Google Wave has a particularly strong card to play in its facilitation of "fluid grouping" - the ability for people to form spontaneously around a conversation, and for a conversation to be dynamic in membership. In Wave, creating a new "group space" or Wave is no more complicated than adding people to an email you are sending out.
It's power is already shaping journalism and the newspaper industry, with the Chicago Now newspaper doing daily Waves of its cover stories every weekday at 10:30am. When each daily wave is opened readers can comment and interact with Chicago Now editors and each other.

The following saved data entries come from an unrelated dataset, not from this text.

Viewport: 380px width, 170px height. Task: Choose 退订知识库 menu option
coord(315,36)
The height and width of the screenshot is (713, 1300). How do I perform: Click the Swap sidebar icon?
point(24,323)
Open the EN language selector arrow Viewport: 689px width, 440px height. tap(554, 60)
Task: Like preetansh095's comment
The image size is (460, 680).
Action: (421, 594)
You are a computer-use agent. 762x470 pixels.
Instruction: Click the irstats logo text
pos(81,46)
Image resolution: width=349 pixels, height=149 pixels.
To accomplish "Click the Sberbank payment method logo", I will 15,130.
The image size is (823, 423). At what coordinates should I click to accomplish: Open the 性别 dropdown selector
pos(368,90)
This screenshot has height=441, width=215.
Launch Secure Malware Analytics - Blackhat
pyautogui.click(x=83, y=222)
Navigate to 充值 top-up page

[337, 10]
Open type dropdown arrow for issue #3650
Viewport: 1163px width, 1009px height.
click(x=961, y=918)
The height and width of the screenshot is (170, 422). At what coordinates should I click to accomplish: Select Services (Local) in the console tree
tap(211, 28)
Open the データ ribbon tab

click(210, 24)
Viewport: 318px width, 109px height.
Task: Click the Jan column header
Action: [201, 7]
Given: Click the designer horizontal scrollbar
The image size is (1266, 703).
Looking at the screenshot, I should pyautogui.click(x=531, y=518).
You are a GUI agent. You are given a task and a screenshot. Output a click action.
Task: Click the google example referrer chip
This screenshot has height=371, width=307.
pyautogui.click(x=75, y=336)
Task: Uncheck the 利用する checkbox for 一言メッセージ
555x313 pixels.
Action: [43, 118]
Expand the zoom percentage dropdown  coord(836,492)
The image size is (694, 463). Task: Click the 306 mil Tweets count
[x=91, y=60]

Still, Wave is only in a beta or preview state at the moment. And the principle sounds promising. You can imagine using it to collaborate on a article (we nearly wrote this one that way) - someone could write a section, others could comment or edit sentence-by-sentence, and there would be a permanent record of who made what changes and, most importantly, why. Or a project team could use it to keep a record of issues and their resolutions. It's so powerful that you can run mini programs inside the Wave - an opinion poll, for instance, or a calendar.
Its uses are still being imagined!
Note 1: Google Wave was a project of the Australian Office of Google - congratulations to our local Aussie team.